Adem Göçer, işin ustalarından olan dedesi ve babasının yanında uzun yıllar yetişti.
"50 yıldır davul çalışyorum"
Bu işin usta, kalfa ya da çırağının olmadığını belirten Adem Göçer, şunları söyledi:
"Küçükken teneke, bidon ve soba borusuyla bu işi beller bizim insanımız. Ben de küçükken 5 kiloluk zeytinyağı tenekeleri ve soba borularını çalarak bu işe başladım. Bizi bu işe meraklandıran büyüklerimiz. Düğünlerde güzel güzel çalıp türkü çağıranlar, davul çalanlar insanı meraklandırmaz mı? Biz de böyle meraklandık. Çok küçükken çaldım davulu babamın yanında. Yaklaşık 50 yıldır davul çalıyorum."
"Davul Efsanesi" bugünlerde UNESCO Somut Olmayan Kültürel Mirasın Korunması çerçevesinde "Yaşayan İnsan Hazinesi" için aday gösterilmenin mutluluğunu yaşıyor.
Kırşehir İl Kültür ve Turizm Müdür Vekili Eyüp Temur, "Neşet Ertaş’tan sonra Kırşehir’de ikinci bir yaşayan insan hazinesinin olmasını istiyoruz" dedi.

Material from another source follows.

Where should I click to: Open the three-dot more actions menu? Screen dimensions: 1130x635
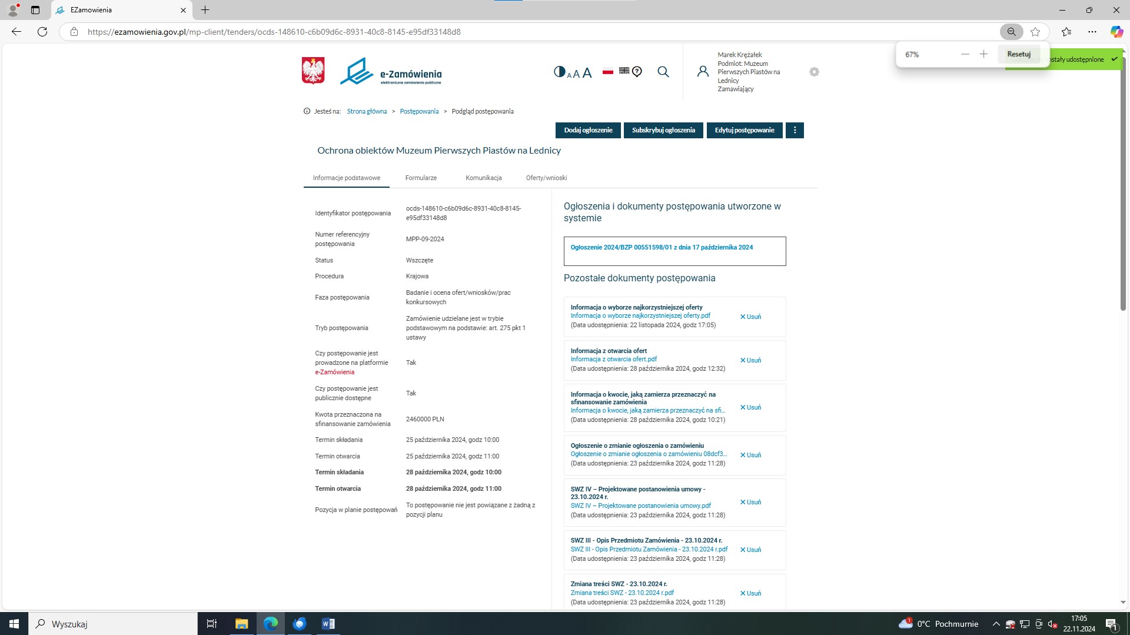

Adem Göçer, yurt içindeki konserlerin yanı sıra Almanya'dan Tayland'a kadar birçok yerde etkinliklere katıldı.
"Davul bana dedemin mirası"
Dedelerinden kalan davul çalma mirasını 5 nesildir devam ettiren Göçer, şunları söyledi:
"Babam zurna çalardı ben de onun yanında davul. O günden sonra düğünlerde, bayramlarda, konserlerde, devletimizin buyurduğu etkinliklerde hizmetlerim oldu. Dedemin davulunu ben çaldım, bıraktığı bana miras oldu."
Adem Göçer, TRT ekranlarındaki Yaşayan İnsan Hazinesi programına da katılmıştı.